[Opening Provided information section]

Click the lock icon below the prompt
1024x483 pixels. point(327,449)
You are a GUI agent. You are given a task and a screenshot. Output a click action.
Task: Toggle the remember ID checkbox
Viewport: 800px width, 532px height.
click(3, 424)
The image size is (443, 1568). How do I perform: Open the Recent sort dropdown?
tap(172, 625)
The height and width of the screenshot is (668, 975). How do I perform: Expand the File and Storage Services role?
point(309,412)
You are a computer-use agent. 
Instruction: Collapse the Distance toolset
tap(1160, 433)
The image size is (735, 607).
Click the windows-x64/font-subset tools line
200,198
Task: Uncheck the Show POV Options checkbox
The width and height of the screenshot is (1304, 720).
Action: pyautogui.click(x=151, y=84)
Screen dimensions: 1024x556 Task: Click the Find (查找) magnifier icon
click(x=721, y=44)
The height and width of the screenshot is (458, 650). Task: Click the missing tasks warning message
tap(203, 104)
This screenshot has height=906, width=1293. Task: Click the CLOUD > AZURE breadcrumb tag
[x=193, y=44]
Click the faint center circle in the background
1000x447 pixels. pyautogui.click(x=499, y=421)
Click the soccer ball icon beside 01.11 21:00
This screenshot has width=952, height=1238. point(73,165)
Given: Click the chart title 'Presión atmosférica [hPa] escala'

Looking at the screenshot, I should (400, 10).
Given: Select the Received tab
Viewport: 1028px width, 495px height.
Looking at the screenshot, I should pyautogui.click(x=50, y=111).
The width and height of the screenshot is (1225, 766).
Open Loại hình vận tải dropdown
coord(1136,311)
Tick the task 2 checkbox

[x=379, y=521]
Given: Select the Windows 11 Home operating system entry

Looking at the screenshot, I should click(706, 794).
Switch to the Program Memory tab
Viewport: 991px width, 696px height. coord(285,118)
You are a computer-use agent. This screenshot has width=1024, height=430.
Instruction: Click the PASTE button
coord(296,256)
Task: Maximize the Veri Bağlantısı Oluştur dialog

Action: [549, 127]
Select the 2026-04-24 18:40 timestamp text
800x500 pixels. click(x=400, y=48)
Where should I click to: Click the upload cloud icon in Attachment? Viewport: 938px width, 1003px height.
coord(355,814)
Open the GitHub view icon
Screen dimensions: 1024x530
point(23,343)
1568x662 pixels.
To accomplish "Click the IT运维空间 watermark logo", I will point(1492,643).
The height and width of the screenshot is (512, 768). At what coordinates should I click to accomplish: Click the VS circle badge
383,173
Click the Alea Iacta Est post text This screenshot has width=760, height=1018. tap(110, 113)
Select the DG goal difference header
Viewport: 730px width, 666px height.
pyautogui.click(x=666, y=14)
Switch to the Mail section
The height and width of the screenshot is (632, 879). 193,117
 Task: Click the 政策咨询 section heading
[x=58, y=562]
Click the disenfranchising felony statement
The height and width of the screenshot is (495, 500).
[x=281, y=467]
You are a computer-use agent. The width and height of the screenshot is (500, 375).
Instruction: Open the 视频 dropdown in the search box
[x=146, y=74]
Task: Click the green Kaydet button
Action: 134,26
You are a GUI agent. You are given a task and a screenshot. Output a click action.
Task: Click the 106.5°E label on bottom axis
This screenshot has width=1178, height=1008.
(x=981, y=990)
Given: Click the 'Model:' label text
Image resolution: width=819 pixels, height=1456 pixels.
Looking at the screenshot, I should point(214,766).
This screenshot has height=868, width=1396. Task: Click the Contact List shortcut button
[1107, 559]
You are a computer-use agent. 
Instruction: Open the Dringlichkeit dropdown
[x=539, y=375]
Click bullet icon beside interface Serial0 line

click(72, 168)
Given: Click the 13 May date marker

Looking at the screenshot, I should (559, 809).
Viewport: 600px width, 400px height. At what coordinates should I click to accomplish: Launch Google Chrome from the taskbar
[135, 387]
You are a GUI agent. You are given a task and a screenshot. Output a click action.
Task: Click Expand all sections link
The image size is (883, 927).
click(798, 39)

[Closing Provided information section]

[Work order] Without changing a single word, reproduce the entries above.

[Answer to this task]
Click the lock icon below the prompt
1024x483 pixels. point(327,449)
You are a GUI agent. You are given a task and a screenshot. Output a click action.
Task: Toggle the remember ID checkbox
Viewport: 800px width, 532px height.
click(3, 424)
The image size is (443, 1568). How do I perform: Open the Recent sort dropdown?
tap(172, 625)
The height and width of the screenshot is (668, 975). How do I perform: Expand the File and Storage Services role?
point(309,412)
You are a computer-use agent. 
Instruction: Collapse the Distance toolset
tap(1160, 433)
The image size is (735, 607).
Click the windows-x64/font-subset tools line
200,198
Task: Uncheck the Show POV Options checkbox
The width and height of the screenshot is (1304, 720).
Action: pyautogui.click(x=151, y=84)
Screen dimensions: 1024x556 Task: Click the Find (查找) magnifier icon
click(x=721, y=44)
The height and width of the screenshot is (458, 650). Task: Click the missing tasks warning message
tap(203, 104)
This screenshot has height=906, width=1293. Task: Click the CLOUD > AZURE breadcrumb tag
[x=193, y=44]
Click the faint center circle in the background
1000x447 pixels. pyautogui.click(x=499, y=421)
Click the soccer ball icon beside 01.11 21:00
This screenshot has width=952, height=1238. point(73,165)
Given: Click the chart title 'Presión atmosférica [hPa] escala'

Looking at the screenshot, I should (400, 10).
Given: Select the Received tab
Viewport: 1028px width, 495px height.
Looking at the screenshot, I should pyautogui.click(x=50, y=111).
The width and height of the screenshot is (1225, 766).
Open Loại hình vận tải dropdown
coord(1136,311)
Tick the task 2 checkbox

[x=379, y=521]
Given: Select the Windows 11 Home operating system entry

Looking at the screenshot, I should click(706, 794).
Switch to the Program Memory tab
Viewport: 991px width, 696px height. coord(285,118)
You are a computer-use agent. This screenshot has width=1024, height=430.
Instruction: Click the PASTE button
coord(296,256)
Task: Maximize the Veri Bağlantısı Oluştur dialog

Action: [549, 127]
Select the 2026-04-24 18:40 timestamp text
800x500 pixels. click(x=400, y=48)
Where should I click to: Click the upload cloud icon in Attachment? Viewport: 938px width, 1003px height.
coord(355,814)
Open the GitHub view icon
Screen dimensions: 1024x530
point(23,343)
1568x662 pixels.
To accomplish "Click the IT运维空间 watermark logo", I will point(1492,643).
The height and width of the screenshot is (512, 768). At what coordinates should I click to accomplish: Click the VS circle badge
383,173
Click the Alea Iacta Est post text This screenshot has width=760, height=1018. tap(110, 113)
Select the DG goal difference header
Viewport: 730px width, 666px height.
pyautogui.click(x=666, y=14)
Switch to the Mail section
The height and width of the screenshot is (632, 879). 193,117
 Task: Click the 政策咨询 section heading
[x=58, y=562]
Click the disenfranchising felony statement
The height and width of the screenshot is (495, 500).
[x=281, y=467]
You are a computer-use agent. The width and height of the screenshot is (500, 375).
Instruction: Open the 视频 dropdown in the search box
[x=146, y=74]
Task: Click the green Kaydet button
Action: 134,26
You are a GUI agent. You are given a task and a screenshot. Output a click action.
Task: Click the 106.5°E label on bottom axis
This screenshot has width=1178, height=1008.
(x=981, y=990)
Given: Click the 'Model:' label text
Image resolution: width=819 pixels, height=1456 pixels.
Looking at the screenshot, I should point(214,766).
This screenshot has height=868, width=1396. Task: Click the Contact List shortcut button
[1107, 559]
You are a computer-use agent. 
Instruction: Open the Dringlichkeit dropdown
[x=539, y=375]
Click bullet icon beside interface Serial0 line

click(72, 168)
Given: Click the 13 May date marker

Looking at the screenshot, I should (559, 809).
Viewport: 600px width, 400px height. At what coordinates should I click to accomplish: Launch Google Chrome from the taskbar
[135, 387]
You are a GUI agent. You are given a task and a screenshot. Output a click action.
Task: Click Expand all sections link
The image size is (883, 927).
click(798, 39)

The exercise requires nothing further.